**Problem description**
All lines from the one that mentions "Where should I click to: Click the checkmark" through the last of the entries below must be copied exactly, with both ends kept.

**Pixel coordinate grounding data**
· · ·

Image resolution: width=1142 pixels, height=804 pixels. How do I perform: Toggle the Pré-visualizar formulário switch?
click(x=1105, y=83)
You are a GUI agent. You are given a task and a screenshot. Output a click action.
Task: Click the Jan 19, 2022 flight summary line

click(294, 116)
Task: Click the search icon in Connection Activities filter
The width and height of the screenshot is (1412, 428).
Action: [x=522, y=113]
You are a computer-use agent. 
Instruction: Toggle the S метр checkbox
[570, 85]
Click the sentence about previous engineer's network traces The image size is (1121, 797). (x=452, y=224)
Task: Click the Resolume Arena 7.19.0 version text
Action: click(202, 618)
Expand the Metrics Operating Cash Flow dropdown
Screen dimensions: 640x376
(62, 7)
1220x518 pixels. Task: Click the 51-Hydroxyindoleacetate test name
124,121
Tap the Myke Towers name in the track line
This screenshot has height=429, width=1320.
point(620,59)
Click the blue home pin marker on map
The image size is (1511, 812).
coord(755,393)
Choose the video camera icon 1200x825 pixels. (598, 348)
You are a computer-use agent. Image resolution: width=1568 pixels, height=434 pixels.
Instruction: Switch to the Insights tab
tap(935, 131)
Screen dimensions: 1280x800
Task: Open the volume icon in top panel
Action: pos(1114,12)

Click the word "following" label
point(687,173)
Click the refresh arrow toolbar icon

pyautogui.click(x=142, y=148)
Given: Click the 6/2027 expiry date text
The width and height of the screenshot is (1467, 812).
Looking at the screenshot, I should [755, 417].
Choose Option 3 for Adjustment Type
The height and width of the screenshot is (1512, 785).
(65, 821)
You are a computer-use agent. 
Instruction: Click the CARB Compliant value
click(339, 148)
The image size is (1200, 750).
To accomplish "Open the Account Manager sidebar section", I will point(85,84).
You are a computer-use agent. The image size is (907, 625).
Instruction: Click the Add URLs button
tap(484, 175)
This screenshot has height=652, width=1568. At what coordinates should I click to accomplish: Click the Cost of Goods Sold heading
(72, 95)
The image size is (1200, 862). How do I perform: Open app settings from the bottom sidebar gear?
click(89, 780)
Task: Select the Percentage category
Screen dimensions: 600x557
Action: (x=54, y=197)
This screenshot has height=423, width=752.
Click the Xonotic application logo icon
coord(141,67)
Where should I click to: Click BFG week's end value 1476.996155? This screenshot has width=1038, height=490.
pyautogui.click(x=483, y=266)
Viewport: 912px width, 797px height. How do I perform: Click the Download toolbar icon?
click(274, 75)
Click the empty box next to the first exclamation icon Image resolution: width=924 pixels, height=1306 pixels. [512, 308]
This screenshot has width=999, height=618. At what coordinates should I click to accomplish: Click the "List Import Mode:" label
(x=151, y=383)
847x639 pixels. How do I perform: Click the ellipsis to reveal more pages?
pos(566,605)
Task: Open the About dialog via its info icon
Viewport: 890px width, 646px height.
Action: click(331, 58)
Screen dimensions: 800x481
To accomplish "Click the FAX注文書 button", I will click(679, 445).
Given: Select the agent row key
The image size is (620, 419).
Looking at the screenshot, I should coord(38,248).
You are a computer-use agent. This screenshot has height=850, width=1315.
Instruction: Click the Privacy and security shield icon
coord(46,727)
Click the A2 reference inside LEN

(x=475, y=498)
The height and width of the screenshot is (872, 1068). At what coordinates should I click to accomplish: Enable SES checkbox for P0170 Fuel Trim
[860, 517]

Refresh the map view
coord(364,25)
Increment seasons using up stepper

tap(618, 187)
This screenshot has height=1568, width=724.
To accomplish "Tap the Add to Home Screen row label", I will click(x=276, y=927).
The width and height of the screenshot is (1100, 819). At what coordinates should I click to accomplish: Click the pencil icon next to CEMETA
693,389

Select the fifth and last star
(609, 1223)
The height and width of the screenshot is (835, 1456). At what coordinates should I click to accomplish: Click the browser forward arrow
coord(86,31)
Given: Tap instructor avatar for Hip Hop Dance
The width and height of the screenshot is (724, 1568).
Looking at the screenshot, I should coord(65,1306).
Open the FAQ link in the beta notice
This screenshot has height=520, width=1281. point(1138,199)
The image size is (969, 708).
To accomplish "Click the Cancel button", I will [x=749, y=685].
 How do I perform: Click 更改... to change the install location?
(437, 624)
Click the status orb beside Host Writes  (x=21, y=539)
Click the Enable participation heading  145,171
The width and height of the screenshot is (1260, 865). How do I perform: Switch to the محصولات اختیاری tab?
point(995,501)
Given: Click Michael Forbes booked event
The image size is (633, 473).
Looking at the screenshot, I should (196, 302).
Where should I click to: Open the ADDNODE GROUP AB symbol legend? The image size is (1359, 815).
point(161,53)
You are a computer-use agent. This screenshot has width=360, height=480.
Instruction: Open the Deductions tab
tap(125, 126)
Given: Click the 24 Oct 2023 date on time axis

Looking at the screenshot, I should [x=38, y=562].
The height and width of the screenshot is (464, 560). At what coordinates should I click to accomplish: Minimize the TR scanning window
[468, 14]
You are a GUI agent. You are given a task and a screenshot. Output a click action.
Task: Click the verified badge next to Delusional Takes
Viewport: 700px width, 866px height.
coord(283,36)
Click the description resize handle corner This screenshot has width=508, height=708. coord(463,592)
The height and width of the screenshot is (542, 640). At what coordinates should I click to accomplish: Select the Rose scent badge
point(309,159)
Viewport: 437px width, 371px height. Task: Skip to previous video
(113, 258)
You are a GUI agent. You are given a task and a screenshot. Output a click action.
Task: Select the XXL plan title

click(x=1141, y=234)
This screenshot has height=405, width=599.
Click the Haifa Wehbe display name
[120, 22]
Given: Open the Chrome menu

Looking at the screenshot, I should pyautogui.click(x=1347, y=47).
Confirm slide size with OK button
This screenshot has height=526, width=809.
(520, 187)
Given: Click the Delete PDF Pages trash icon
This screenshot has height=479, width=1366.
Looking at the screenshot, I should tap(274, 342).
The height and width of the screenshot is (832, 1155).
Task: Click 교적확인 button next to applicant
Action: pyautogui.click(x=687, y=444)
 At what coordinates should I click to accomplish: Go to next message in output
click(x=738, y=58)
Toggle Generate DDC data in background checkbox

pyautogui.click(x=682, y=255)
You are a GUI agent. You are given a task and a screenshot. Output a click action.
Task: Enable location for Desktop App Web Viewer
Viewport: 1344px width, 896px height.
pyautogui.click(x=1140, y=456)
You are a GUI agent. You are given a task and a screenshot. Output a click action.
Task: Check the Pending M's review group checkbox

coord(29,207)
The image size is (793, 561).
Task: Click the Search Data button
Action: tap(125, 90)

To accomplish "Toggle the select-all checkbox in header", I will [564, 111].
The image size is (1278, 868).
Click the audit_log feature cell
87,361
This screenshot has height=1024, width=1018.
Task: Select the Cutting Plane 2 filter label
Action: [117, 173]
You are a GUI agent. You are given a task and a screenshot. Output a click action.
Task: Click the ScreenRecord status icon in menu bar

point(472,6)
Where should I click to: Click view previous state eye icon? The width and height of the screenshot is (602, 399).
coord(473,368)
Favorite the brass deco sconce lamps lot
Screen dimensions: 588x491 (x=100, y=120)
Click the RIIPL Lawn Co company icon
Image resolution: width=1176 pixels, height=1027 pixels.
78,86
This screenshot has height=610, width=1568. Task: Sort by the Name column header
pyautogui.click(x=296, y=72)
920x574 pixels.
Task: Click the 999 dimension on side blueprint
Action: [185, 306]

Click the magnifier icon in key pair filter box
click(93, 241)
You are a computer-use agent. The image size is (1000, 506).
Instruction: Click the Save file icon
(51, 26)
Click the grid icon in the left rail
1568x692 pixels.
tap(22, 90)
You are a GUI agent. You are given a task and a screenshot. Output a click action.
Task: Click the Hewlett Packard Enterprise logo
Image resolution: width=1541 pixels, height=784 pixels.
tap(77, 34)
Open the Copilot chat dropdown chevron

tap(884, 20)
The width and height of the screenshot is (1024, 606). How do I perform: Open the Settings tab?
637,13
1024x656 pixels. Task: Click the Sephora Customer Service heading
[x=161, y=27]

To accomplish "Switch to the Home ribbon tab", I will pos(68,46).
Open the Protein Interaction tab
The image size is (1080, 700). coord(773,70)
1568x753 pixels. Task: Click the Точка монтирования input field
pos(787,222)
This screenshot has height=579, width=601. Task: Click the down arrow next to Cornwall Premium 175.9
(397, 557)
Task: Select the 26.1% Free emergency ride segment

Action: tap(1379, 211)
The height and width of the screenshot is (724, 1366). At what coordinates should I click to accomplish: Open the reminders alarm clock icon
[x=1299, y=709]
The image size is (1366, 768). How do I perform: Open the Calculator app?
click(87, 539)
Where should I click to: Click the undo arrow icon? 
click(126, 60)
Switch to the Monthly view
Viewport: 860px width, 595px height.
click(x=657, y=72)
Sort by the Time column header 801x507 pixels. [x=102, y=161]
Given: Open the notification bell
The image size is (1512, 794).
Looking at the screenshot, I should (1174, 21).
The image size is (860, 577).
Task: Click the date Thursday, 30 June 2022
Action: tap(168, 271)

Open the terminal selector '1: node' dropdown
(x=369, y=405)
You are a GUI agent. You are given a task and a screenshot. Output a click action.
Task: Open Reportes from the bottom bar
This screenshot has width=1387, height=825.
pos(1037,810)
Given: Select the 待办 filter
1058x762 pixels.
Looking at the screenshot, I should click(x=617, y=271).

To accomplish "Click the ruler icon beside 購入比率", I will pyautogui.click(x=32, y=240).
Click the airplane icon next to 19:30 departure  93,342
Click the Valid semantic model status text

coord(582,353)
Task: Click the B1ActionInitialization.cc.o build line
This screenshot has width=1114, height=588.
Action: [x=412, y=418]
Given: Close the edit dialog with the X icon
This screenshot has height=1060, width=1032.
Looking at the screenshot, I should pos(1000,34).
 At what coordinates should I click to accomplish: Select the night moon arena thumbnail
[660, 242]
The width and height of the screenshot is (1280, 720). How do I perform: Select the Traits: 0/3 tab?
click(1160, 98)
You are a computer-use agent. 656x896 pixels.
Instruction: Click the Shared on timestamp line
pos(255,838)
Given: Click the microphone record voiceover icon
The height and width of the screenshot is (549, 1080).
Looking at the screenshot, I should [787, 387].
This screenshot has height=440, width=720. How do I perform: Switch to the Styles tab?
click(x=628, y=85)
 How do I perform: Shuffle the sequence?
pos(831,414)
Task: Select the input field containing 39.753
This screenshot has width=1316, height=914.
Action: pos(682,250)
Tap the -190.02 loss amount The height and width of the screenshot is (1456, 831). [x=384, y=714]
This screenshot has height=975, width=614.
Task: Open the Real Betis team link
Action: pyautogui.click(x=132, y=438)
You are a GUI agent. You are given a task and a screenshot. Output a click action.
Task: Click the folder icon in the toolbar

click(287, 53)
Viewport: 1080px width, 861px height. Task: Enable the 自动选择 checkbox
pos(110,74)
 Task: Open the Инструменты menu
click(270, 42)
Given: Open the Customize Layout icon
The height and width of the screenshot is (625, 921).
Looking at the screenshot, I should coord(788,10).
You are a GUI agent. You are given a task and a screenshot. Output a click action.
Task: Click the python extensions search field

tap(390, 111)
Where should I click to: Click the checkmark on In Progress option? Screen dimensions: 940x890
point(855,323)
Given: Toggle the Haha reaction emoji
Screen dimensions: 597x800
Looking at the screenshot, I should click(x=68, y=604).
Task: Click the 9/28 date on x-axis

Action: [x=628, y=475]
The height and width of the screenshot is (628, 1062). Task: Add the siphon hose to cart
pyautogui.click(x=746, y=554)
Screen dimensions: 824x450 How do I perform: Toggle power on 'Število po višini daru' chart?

· · ·

**Output**
Where should I click to: Click the checkmark on In Progress option? Screen dimensions: 940x890
point(855,323)
Given: Toggle the Haha reaction emoji
Screen dimensions: 597x800
Looking at the screenshot, I should click(x=68, y=604).
Task: Click the 9/28 date on x-axis

Action: [x=628, y=475]
The height and width of the screenshot is (628, 1062). Task: Add the siphon hose to cart
pyautogui.click(x=746, y=554)
Screen dimensions: 824x450 How do I perform: Toggle power on 'Število po višini daru' chart?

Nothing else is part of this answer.